A soldier once sent Michael Christopher Brown a direct message after finding his own photograph on the photographer’s Instagram. The soldier asked a question that would become the title of Brown’s forthcoming book: “What is the difference between bullets and stones?”

Brown understood what the soldier meant. But the longer he sat with that sentence, the more he realised what it was. “A gun, like a stone, is a force multiplier. It controls the distance, it controls the time," Brown told the audience at Xposure International Photography Festival (2026) during his talk about his book The Difference Between Bullets and Stones. “And in Palestine, one side overwhelmingly has this control. So bullets and stones became metaphors. Bullets enable distance. Stones require closeness. Bullets act instantly. Stones accumulate meaning over time. This work lives inside that difference.”

The project, a collaboration with 2025 Pulitzer Prize-winning Gaza poet Mosab Abu Toha, pairs Abu Toha’s poetry with the photojournalist’s work from the West Bank and Jerusalem to create what Brown describes as work “with Palestine,” not merely “about Palestine,” a distinction that matters.

Brown, a National Geographic contributor since 2004 and former Magnum Photos associate, gained international recognition for pioneering smartphone photography in conflict zones - most notably with his acclaimed book Libyan Sugar (2016), which documented the 2011 Libyan Revolution entirely on iPhone.

That project won several awards, but it also nearly killed him. In April 2011, Brown was hit by mortar fire in Misrata, losing nearly half his blood and requiring two transfusions. The same attack led to the death of his friends, renowned war photographers Tim Hetherington and Chris Hondros.
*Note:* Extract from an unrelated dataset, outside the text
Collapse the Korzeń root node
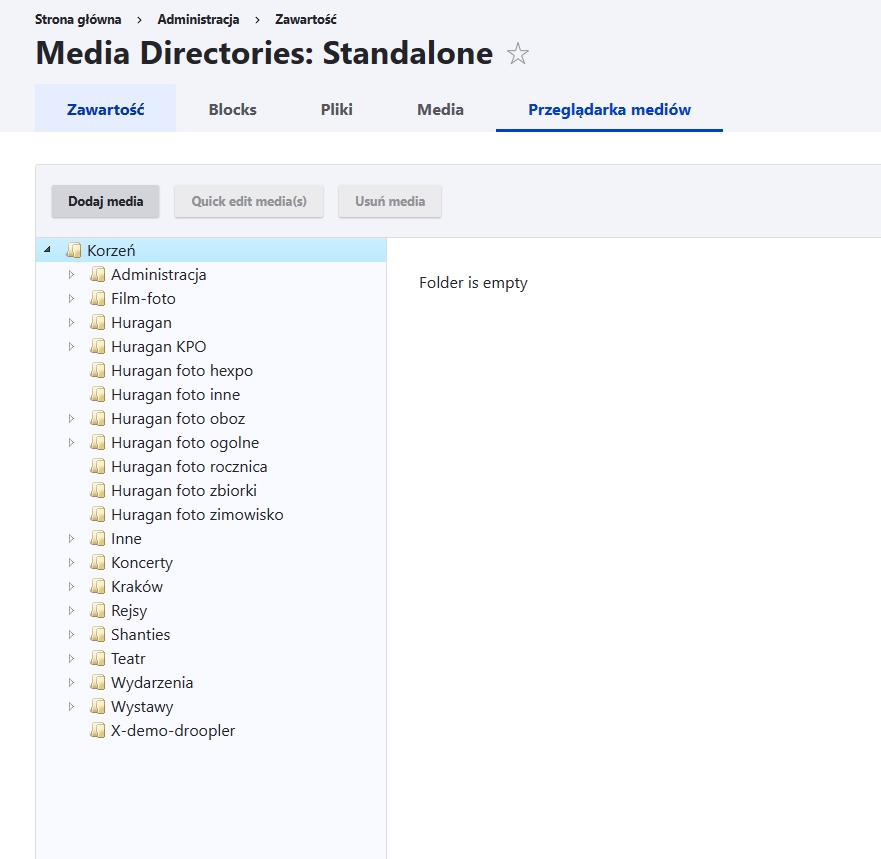[44, 250]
His Palestine work is an acknowledgment that photography alone cannot carry certain stories. “Early on, I knew these photographs could not stand alone,” Brown said. “I did not want this work to be about Palestine. I wanted it to be with Palestine.”

Mosab Abu Toha, the Gaza-born poet whose 2025 Pulitzer Prize for Commentary-recognised essays in The New Yorker combined “deep reporting with the intimacy of memoir to convey the Palestinian experience.”
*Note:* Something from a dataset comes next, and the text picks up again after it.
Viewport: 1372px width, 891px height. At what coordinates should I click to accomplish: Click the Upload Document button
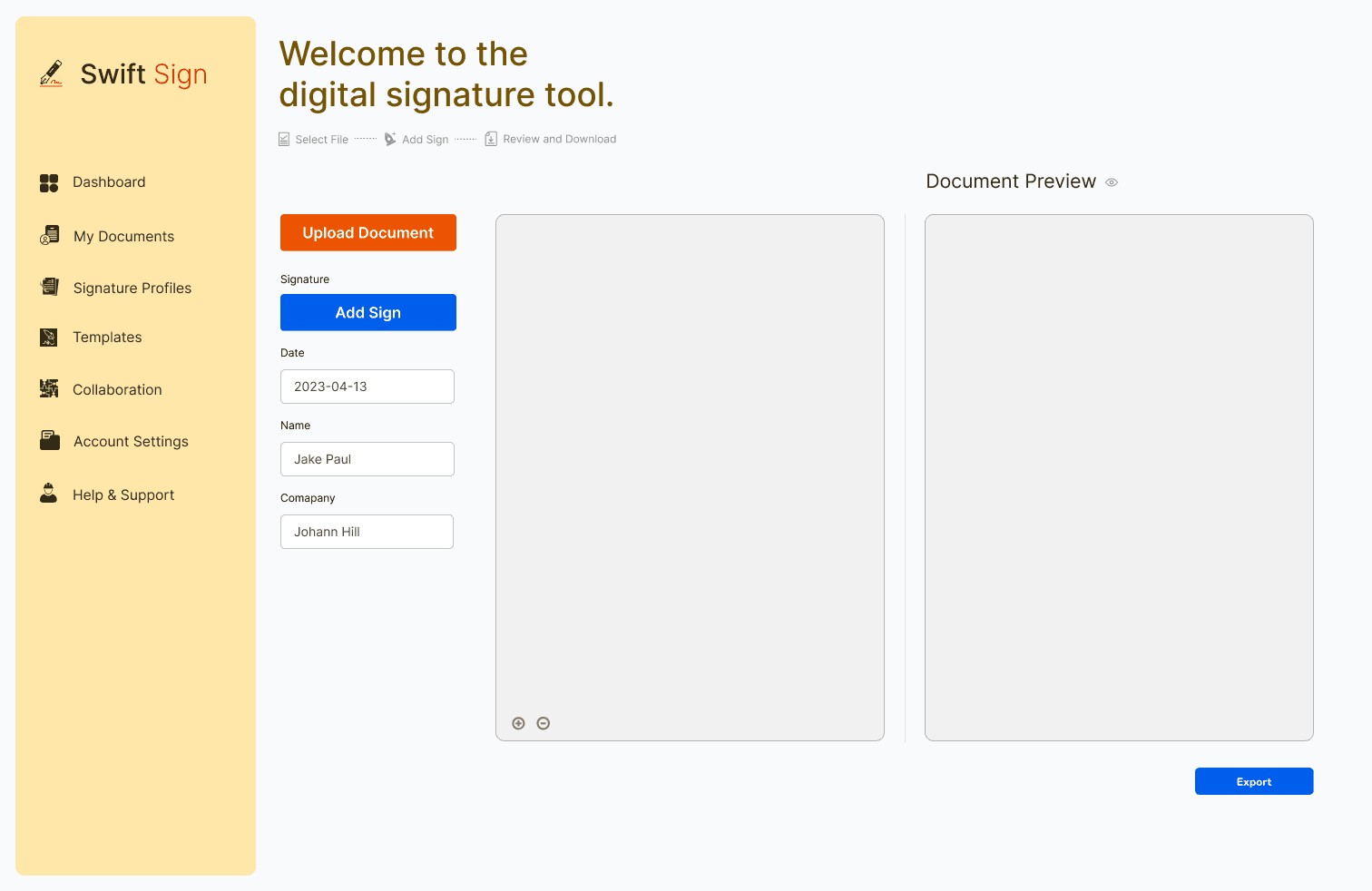[x=368, y=232]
“I reached out and contacted Mosab so his poetry would not illustrate the images, but stand alongside them,” Brown explained.
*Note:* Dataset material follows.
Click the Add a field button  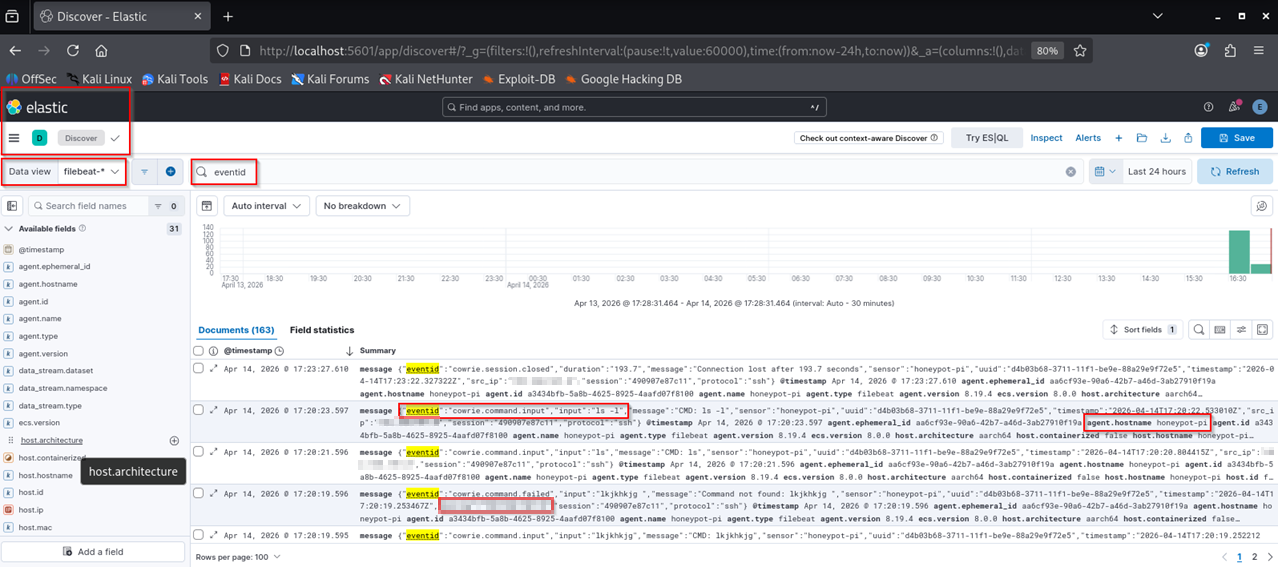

He repeatedly emphasised the importance of joy in conflict photography, something viewers would not associate with the genre. “Joy matters in this work. In conflict, if I only photograph suffering, I flatten people into symbols that are easy to consume. Joy complicates things, and it refuses a single story,” Brown noted, showing images of Palestinians celebrating the release of a prisoner in Bethlehem.

Another image captured a child in Hebron placing hands on a stone wall outside school, while Abu Toha’s poetry spoke: "I am neither in nor out. I'm in between. I'm not part of anything. I'm a shadow of something that does not really exist. I am weightless, a speck of time in Gaza."

In October 2025, Brown and Abu Toha funded the book through Kickstarter, committing to donate all profits after production costs to Doctors Without Borders' Gaza efforts and the Middle East Children's Alliance.

Backers could choose rewards that included mailing a copy to US government officials - senators, representatives, State Department officials - selected from a curated list of policymakers shaping foreign policy, humanitarian aid, and awareness in the Levant.

The campaign structure itself became a form of advocacy, turning readers into active participants in the work's circulation and impact.

At the end of his talk, Brown returned to the soldier’s original question about bullets and stones. “This work doesn’t try to resolve anything," he said. "It doesn't ask you to have a position. It asks you to notice what accumulates - gestures, memory, and presence. And to notice what remains after decades of war, and what survives, not because it is powerful, but because it is human.”